ASSIGNMENT - Output the records exactly, every one of them.
*** Opening THE INPUT ***
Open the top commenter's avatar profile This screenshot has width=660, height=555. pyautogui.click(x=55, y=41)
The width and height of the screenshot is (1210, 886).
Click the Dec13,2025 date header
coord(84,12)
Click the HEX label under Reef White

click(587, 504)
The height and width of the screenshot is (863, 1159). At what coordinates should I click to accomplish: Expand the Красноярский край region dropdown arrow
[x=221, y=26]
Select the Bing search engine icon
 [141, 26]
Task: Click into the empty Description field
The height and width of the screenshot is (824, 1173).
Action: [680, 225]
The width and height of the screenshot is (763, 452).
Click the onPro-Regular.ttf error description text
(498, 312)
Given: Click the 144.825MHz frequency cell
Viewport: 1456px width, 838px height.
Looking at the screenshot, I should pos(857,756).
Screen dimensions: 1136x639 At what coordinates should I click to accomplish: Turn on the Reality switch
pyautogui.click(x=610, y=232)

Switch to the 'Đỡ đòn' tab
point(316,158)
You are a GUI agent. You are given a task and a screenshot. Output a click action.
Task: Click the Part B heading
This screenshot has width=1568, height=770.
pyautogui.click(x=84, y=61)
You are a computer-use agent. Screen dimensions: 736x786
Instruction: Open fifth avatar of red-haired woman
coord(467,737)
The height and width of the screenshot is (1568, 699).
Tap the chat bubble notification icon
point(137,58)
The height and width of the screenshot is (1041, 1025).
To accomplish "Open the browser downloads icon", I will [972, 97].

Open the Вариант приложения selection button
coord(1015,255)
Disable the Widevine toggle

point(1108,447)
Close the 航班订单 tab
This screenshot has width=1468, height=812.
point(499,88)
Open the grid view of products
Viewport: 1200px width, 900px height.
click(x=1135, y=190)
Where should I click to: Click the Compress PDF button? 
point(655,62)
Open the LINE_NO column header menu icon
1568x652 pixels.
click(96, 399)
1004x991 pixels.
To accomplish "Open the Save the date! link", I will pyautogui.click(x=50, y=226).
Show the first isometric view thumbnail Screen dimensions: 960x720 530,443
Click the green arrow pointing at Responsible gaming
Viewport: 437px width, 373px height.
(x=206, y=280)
*** Closing THE INPUT ***
OUTPUT FOR THIS TASK -
Open the top commenter's avatar profile This screenshot has width=660, height=555. pyautogui.click(x=55, y=41)
The width and height of the screenshot is (1210, 886).
Click the Dec13,2025 date header
coord(84,12)
Click the HEX label under Reef White

click(587, 504)
The height and width of the screenshot is (863, 1159). At what coordinates should I click to accomplish: Expand the Красноярский край region dropdown arrow
[x=221, y=26]
Select the Bing search engine icon
 [141, 26]
Task: Click into the empty Description field
The height and width of the screenshot is (824, 1173).
Action: [680, 225]
The width and height of the screenshot is (763, 452).
Click the onPro-Regular.ttf error description text
(498, 312)
Given: Click the 144.825MHz frequency cell
Viewport: 1456px width, 838px height.
Looking at the screenshot, I should pos(857,756).
Screen dimensions: 1136x639 At what coordinates should I click to accomplish: Turn on the Reality switch
pyautogui.click(x=610, y=232)

Switch to the 'Đỡ đòn' tab
point(316,158)
You are a GUI agent. You are given a task and a screenshot. Output a click action.
Task: Click the Part B heading
This screenshot has width=1568, height=770.
pyautogui.click(x=84, y=61)
You are a computer-use agent. Screen dimensions: 736x786
Instruction: Open fifth avatar of red-haired woman
coord(467,737)
The height and width of the screenshot is (1568, 699).
Tap the chat bubble notification icon
point(137,58)
The height and width of the screenshot is (1041, 1025).
To accomplish "Open the browser downloads icon", I will [972, 97].

Open the Вариант приложения selection button
coord(1015,255)
Disable the Widevine toggle

point(1108,447)
Close the 航班订单 tab
This screenshot has width=1468, height=812.
point(499,88)
Open the grid view of products
Viewport: 1200px width, 900px height.
click(x=1135, y=190)
Where should I click to: Click the Compress PDF button? 
point(655,62)
Open the LINE_NO column header menu icon
1568x652 pixels.
click(96, 399)
1004x991 pixels.
To accomplish "Open the Save the date! link", I will pyautogui.click(x=50, y=226).
Show the first isometric view thumbnail Screen dimensions: 960x720 530,443
Click the green arrow pointing at Responsible gaming
Viewport: 437px width, 373px height.
(x=206, y=280)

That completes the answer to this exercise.